The consequences of this are that particles behave as though they have mass when fundamentally they don't - they just behave that way because of their interactions with the background fields. If you excite the system to a high enough temperature though, there's a phase transition to the "free" state in a manner crudely analogous to boiling of a liquid releasing the confinement of adjacent molecules so they behave freely. In the QCD case, this temperature is low enough to be probed by experiments (not so much the electroweak/Higgs case), so we get free, low-mass quarks.
Re:Well, duh (Score:3, Informative)
Re:Well, duh (For sure No Anti-matter) (Score:3, Informative)
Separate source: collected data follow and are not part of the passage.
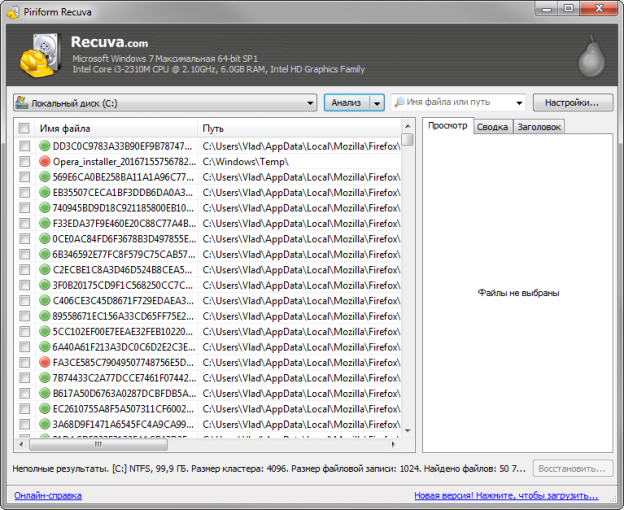Open the file name or path filter dropdown
This screenshot has height=510, width=624.
pos(519,103)
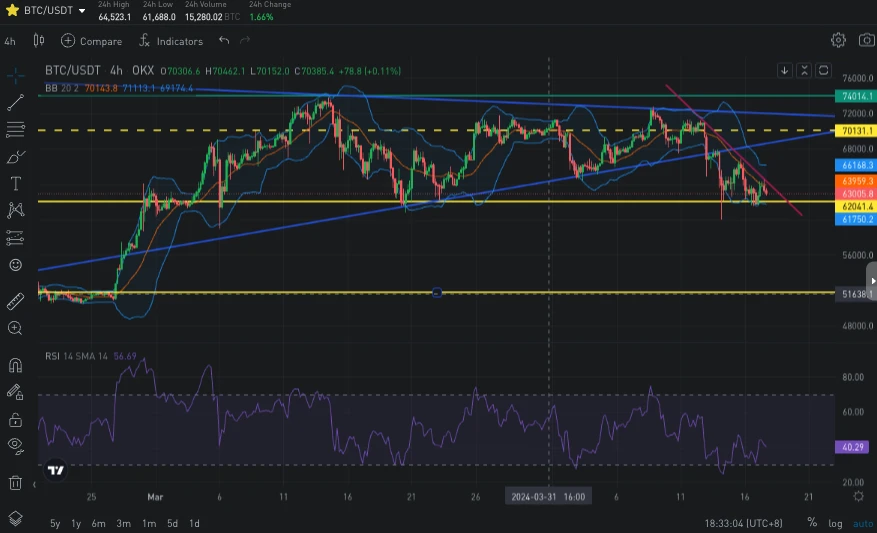Open chart settings gear icon
877x533 pixels.
[838, 40]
How do we know other galaxies and stars are not anti-matter. It's not like we can touch them and find out. Would it not be likely that thermal explosions could have sorted the two into far flung clumps in the early days of the universe. Interactions might not be observed if all of the clumps are already flying away from each other.
The only way to tell matter from anti-matter at a distance is to observe their neutrino emissions. Anti-matter objects will preferentially emit neutrinos in the direction of spin of the baryons (the majority of which spin in the same direction as the containing object assuming a magnetic field.) while matter objects will emit them preferentially in the opposite direction.